EXERCISE OBJECTIVE –
Each time a line of the listing holds "back", copy that line.

____

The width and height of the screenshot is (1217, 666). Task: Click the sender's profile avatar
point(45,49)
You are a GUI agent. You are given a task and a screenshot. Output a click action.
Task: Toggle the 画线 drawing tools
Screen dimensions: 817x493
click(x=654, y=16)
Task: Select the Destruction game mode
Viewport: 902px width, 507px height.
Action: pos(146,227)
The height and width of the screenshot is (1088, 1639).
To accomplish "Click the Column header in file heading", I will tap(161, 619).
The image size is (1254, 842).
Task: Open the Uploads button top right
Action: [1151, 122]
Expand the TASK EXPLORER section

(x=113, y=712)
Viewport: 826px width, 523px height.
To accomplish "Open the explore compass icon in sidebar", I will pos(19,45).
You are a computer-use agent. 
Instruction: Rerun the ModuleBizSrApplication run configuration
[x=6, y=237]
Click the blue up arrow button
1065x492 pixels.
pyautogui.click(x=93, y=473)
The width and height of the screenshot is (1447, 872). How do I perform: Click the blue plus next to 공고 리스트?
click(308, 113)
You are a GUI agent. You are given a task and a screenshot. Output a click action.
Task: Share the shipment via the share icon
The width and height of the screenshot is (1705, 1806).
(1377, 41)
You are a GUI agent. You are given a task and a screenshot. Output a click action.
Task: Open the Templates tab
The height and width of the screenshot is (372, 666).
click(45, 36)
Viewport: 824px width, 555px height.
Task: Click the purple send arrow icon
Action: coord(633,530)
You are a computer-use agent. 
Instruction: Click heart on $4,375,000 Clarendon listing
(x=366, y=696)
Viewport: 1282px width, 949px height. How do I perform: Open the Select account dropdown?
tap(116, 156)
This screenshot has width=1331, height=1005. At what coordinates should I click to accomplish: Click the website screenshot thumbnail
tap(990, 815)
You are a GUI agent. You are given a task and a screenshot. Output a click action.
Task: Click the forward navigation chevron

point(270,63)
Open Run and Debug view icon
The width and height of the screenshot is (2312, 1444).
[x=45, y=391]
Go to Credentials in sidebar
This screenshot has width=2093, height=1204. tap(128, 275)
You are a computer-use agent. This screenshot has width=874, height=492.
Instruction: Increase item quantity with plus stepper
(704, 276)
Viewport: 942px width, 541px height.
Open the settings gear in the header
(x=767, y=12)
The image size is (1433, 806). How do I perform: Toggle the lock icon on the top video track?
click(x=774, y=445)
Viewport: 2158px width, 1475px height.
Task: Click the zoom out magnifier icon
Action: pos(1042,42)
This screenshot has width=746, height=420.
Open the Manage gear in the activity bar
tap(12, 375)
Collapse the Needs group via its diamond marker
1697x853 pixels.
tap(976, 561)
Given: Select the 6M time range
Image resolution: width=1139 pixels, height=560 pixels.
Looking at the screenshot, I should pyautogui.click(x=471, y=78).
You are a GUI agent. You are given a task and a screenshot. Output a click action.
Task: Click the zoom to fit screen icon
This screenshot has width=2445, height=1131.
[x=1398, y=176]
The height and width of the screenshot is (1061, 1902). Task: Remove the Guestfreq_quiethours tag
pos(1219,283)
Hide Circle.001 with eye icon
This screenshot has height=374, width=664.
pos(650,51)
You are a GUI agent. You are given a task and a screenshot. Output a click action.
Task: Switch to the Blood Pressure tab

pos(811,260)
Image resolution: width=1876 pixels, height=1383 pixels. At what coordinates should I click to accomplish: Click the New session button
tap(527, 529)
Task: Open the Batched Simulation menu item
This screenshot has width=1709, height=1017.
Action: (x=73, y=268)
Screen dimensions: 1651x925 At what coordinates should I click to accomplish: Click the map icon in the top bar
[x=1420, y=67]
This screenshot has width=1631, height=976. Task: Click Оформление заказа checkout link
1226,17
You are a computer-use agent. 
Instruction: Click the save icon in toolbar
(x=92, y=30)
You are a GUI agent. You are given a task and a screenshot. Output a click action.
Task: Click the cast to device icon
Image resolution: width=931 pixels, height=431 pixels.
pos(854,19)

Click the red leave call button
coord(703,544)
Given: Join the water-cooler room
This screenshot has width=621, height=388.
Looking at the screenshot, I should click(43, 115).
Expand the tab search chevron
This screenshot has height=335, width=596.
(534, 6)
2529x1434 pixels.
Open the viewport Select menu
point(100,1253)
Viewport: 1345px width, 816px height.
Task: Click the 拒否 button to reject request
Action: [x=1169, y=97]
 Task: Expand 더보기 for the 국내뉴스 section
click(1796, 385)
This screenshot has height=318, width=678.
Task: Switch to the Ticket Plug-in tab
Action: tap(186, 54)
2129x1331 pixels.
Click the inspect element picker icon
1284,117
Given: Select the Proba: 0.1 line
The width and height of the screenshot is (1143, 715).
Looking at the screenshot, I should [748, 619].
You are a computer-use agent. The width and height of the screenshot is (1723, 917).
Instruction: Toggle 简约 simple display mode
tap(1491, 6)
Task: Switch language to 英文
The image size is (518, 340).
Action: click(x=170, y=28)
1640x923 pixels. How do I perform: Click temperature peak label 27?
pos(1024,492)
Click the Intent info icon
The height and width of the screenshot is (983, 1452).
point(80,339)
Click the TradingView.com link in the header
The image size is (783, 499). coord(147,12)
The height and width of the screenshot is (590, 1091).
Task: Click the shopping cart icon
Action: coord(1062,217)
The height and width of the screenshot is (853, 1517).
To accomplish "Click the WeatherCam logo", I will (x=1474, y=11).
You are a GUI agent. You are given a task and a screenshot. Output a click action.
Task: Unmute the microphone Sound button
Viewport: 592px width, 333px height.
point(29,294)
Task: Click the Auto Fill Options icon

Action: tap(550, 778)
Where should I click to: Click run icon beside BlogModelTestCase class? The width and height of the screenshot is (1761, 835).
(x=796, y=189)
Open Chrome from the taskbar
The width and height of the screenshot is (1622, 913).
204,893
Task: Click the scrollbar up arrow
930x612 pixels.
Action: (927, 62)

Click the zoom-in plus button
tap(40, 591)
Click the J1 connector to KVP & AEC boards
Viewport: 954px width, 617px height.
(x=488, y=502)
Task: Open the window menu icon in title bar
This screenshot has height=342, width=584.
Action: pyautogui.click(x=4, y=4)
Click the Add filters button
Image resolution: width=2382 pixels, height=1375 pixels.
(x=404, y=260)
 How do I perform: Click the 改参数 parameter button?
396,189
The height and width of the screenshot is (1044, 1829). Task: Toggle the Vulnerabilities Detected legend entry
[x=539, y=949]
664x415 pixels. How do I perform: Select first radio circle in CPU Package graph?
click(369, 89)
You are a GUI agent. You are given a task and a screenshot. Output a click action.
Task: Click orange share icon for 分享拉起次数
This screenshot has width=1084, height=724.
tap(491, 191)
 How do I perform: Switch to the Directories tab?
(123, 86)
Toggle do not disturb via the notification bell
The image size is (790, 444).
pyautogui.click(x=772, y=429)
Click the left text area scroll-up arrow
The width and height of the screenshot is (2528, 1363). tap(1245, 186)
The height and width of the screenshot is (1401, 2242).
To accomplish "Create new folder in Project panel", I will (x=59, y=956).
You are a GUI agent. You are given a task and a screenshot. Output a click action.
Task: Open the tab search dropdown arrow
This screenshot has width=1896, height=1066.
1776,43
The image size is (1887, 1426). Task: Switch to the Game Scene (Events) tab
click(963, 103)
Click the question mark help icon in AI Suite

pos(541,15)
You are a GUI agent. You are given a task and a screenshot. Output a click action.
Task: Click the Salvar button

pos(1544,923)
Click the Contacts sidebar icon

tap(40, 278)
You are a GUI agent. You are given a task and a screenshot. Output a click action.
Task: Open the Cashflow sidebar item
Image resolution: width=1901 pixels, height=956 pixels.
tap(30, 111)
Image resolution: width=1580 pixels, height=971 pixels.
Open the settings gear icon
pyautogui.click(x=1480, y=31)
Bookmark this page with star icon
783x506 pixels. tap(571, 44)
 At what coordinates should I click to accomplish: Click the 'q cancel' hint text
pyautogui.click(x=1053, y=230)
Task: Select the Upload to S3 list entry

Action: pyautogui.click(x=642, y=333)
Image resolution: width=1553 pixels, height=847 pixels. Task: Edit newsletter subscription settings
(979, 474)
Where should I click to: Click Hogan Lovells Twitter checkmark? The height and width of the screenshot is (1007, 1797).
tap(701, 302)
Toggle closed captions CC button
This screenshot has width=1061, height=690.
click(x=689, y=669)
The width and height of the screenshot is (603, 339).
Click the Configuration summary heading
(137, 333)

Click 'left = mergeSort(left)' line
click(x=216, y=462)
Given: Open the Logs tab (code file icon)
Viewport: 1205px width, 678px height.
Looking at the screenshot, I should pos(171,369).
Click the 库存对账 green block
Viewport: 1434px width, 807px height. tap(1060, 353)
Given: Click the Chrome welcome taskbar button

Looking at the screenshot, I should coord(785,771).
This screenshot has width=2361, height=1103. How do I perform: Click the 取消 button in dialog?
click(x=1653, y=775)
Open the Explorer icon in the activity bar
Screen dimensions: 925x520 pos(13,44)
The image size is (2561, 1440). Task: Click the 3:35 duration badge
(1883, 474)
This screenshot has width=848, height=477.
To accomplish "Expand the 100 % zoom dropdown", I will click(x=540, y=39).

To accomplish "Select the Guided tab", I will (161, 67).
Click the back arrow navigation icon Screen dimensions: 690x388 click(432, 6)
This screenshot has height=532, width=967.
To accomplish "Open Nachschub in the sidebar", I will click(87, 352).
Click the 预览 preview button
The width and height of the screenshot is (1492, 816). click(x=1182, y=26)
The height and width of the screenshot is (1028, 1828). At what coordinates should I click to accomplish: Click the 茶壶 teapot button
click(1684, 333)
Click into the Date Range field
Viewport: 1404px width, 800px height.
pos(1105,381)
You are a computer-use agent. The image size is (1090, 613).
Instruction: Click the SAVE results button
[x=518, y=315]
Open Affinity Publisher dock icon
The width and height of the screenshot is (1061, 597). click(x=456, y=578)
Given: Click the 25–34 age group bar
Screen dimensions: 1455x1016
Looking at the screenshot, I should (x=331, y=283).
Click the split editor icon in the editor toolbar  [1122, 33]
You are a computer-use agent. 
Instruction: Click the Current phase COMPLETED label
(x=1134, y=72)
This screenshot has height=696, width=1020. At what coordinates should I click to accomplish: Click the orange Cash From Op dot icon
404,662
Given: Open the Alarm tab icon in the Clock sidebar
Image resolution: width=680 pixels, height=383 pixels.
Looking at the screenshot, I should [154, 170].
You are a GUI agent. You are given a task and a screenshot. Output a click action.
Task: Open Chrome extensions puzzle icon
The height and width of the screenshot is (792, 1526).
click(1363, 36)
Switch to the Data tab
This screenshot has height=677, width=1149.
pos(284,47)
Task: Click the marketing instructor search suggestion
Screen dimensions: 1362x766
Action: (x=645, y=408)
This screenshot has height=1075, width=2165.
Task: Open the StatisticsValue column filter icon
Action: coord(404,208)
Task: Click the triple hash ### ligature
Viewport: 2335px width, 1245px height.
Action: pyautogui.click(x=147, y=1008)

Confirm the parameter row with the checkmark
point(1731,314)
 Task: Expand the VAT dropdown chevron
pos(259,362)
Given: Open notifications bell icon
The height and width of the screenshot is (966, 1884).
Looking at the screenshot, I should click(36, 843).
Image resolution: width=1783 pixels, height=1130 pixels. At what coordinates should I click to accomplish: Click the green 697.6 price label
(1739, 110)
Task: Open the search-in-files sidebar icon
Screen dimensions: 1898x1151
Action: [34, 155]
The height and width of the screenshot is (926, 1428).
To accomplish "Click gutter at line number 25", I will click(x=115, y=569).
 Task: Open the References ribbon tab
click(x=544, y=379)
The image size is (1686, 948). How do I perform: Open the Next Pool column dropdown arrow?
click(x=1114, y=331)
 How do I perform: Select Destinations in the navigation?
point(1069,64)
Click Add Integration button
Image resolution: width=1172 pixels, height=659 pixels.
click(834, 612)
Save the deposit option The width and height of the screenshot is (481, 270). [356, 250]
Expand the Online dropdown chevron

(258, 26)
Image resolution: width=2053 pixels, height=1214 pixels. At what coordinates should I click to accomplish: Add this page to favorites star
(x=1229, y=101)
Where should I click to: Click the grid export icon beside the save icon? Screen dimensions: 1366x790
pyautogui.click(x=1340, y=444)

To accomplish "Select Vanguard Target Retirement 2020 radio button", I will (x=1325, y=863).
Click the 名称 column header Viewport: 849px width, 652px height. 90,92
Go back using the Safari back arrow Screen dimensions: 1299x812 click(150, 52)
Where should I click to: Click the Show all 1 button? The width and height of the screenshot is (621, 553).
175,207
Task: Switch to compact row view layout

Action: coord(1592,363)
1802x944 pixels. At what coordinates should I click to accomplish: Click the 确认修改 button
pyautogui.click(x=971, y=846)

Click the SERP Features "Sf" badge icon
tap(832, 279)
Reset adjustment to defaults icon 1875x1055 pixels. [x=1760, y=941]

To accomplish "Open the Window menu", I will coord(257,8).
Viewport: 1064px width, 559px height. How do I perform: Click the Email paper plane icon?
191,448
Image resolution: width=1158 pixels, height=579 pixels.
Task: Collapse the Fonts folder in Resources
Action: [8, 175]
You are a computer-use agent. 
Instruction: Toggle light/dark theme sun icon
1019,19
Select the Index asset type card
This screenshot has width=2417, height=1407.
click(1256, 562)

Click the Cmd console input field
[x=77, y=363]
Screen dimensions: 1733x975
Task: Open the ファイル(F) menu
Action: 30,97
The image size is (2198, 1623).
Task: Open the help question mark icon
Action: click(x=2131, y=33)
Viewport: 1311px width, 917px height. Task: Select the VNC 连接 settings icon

____

TASK SOLUTION –
Click the back arrow navigation icon Screen dimensions: 690x388 click(432, 6)
Go back using the Safari back arrow Screen dimensions: 1299x812 click(150, 52)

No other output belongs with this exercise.